One particular film highlighted is a 1987 direct-to-video blaxploitation horror film inelegantly titled Tales from the QuadeaD Zone, for which only around 100 VHS copies were ever made. When a copy turns up on eBay, a bidding war erupts, the movie selling for $660, which looks about equal to the film’s entire budget. A later eBay auction netted $2,000. The ensuing media coverage helped legitimize old VHS tapes as bona fide collectibles.

One of the curious aspects of Adjust Your Tracking is that the majority of those interviewed seem to have been small children (or even younger) when the VHS format was peaking, and many discuss how their interest in graphic horror films began when a parent exposed them to such films at an early age. One even talks about watching Faces of Death when his babysitter brought over a VHS tape for them to watch!

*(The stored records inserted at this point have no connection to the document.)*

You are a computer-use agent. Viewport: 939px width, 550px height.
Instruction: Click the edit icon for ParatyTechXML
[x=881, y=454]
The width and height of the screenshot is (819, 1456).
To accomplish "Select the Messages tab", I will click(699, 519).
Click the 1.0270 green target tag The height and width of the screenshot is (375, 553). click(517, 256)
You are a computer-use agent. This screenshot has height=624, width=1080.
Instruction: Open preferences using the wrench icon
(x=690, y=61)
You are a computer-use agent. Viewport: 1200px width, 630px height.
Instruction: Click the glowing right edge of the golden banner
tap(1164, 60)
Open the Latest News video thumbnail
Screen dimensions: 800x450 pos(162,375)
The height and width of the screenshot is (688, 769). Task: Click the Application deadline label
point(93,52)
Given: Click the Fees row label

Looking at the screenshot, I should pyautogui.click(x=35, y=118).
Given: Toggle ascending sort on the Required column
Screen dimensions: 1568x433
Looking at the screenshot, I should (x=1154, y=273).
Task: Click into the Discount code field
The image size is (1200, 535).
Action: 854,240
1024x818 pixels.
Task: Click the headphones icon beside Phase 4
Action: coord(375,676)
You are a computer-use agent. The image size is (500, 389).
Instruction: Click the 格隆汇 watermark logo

Adjust Your Tracking does a fine job reminding viewers just how differently VHS tapes were marketed and distributed compared with later home video formats. Interviewees wax nostalgically about oversized VHS video cases, the kind used mainly for porno and far-out exploitation movies, their artwork often incredibly shoddy and misleading. This certainly brought back memories for me, having once driven a hundred miles or so after learning a video store had one of these oversized tapes of Body Snatchers from Hell, the then-rare American home video version of Goke—Body Snatcher from Hell (now a respectable Criterion release!). Or my bewilderment seeing another oversized VHS case for a James Stewart film I’d never heard of, The Green Horizon, with ol’ Jimmy decked out like Indiana Jones dangling from a cliffside. In those pre-internet days information on such obscurities was practically nonexistent, which only piqued my curiosity more. I still haven’t managed to see that one.

More importantly, the people interviewed persuasively argue that VHS was a home video format that leveled the playing field, a democratization of movie-watching. Not only could you watch uncut movies at home, but all kinds of movies that never played on commercial television or the local multiplex suddenly became available. Indeed, I recall one video store in my old Los Feliz neighborhood grouping outré titles by bizarre categories: “horny midgets,” “angry animals,” “hungry cannibals,” etc. Although Blu-ray is doing a decent job catching up, and technically delivers far better picture and sound—just as hardtops were technically superior to drive-ins, despite our nostalgia for the latter—VHS advocates rightly point to the (perhaps thousands of) titles, including many important mainstream films, on VHS but not on DVD or Blu-ray, let alone the far more restrictive streaming services.

Ironic for a super deluxe-O Blu-ray release, Adjust Your Tracking is presented as if it were itself a VHS tape, a 4:3 low-res presentation, complete with FBI warning, tracking issues, and other imperfections. (However, extended interviews and deleted scenes make clear it was originally shot in HD.) The cleverness of the filmmakers doesn’t end here; to raise funds to produce it they held a Kickstarter campaign, offering an “executive producer” credit to anyone donating $10 or more. There are a lot of executive producers on this film. In any case, the two-disc set is DTS-HD Master Audio (excellent 2.0 stereo), Region-Free and supported by optional English subtitles.

Extra features are practically endless. They include no less than three audio commentary tracks (one is new); extended interviews and deleted scenes (I was delighted to see my old pal, the late Ted Newsom, in 15 minutes of footage that didn’t make the final cut); a “new retrospective interview with the directors”; new updates with the collectors; behind-the-scenes footage, and short films. I didn’t add it all up, but there seems to be upwards of 10 hours-worth of supplementary material that will take fans days to go through, much of it worthwhile.

Adjust Your Tracking is a must-see for any serious film/video collector. Highly Recommended.